Sorry, guys, I'm in a rush now. I was having this dream about storing my clothes and magazines in a hedgerow, and as a consequence I overslept by the eight minutes I normally allot to bloggin'. As such, I'm just going to brainstorm this one while I try to remember where I left my shoes.

  • Medical textbooks need to stop putting photographs on the cover. OK, you've written a book called "Explosive opthamology". I get it.
  • Relgiion, huh. What's up with that?
  • I need to stop buying my milk at the liquor store.
  • Yesterday, Bran was the only food I ate that didn't have "Mexican" in it's name.

Wednesday, September 13, 2006

And this is after I disabled two email accounts earlier this week

Good morning, email.
I love you too.

Monday, September 11, 2006

Occupational Hazards

Being a bookminer is not without it's hazards. True, we're not up against the Black lung or fallin' in, but that doesn't mean that working in an airy regency building is any less arduous.

Consider, for example, Clamp thumb, the condition of having a ridiculously over-muscled thumb on account of handling books in a danger-will-robinson kind of fashion.

What I'm suffering from right now though, is Book Throat- an irritation arising from the fact that the air I breathe at work is enriched with the sloughed-off tinger-tip skin cells of a dozen generations of student scientists.

Fun thought for the day: Where does dust go when you brush it off shelves? It swirls around in the air, mostly, until you breathe it in. Don't worry though, because almost all of that will be caught in mucus or on the tonsils and swallowed reflexively.

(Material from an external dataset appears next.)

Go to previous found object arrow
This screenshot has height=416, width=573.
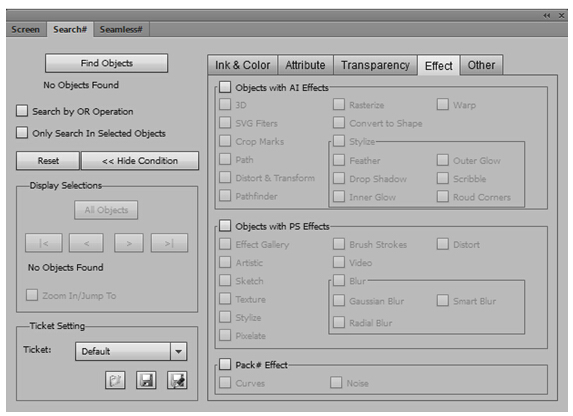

Enjoy your breakfast, everyone! I'm off to move a few tons of the Journal of Geological Sciences.

Sunday, September 10, 2006


My box-room here in the tower is a mess. There are three chief reasons for this.

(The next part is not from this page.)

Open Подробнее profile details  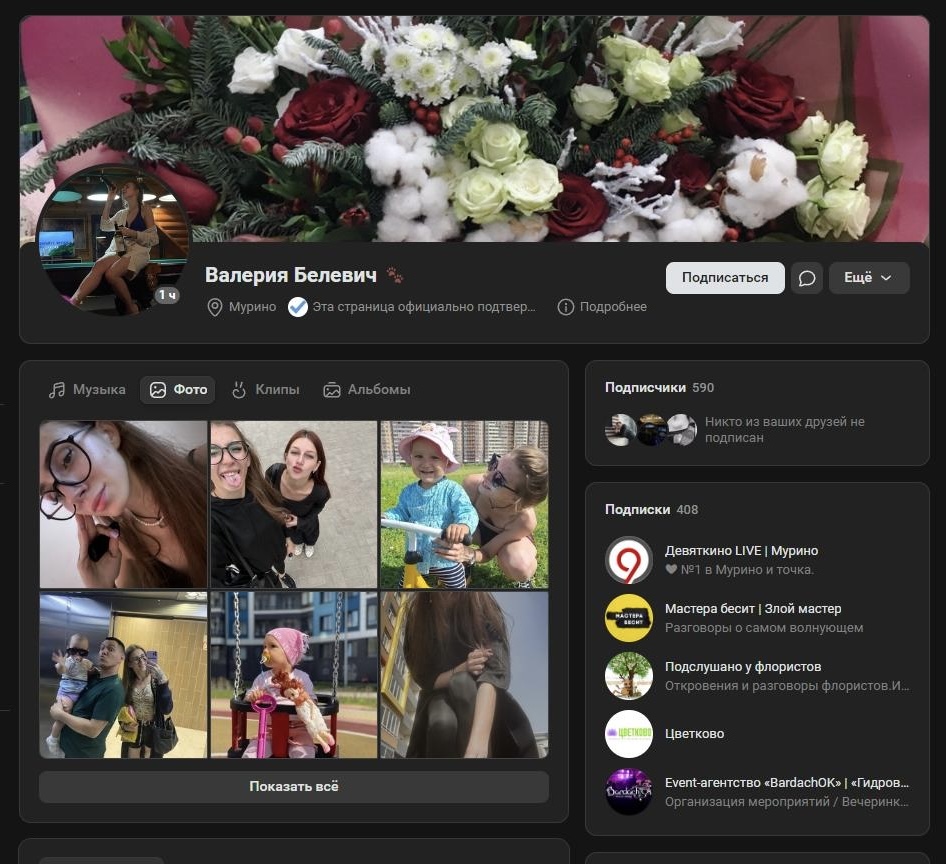pos(603,307)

1) The size of a room determines how much mess there can reasonably be before you have to start shoving piles of stuff around in order to open doors or use the desk. In my case, this happens when I leave a tube of toothpaste by the sink basin thing.

2) Work. 35 hours in one week? Now, you all know I'm not prone to hyperbole, but no-one in the history of the world has ever worked half as hard as I do.

3) Wire coat-hangers. When I put them in there, they were neatly stacked in a small area of the wardrobe floor. A few days ago, I pulled one out and hundreds of others said "Hey, let's all go! We're already all tangled up, it'll be an adventure!"
Due to factor 2) I was suffering from a certain lack of creative thinking, so I solved this issue by shaking the tangled mass untill all but one had fallen in a heap. I honestly don't know how they cause so much trouble. You could explain their numbers and enthusiastic attacchment to each other by saying that they've been breeding in the dark of the cupbaord, but I reject that because a) it is shameful animism and b) it implies that my household furnishings have a more active lovelife than I do. And that's just depressing.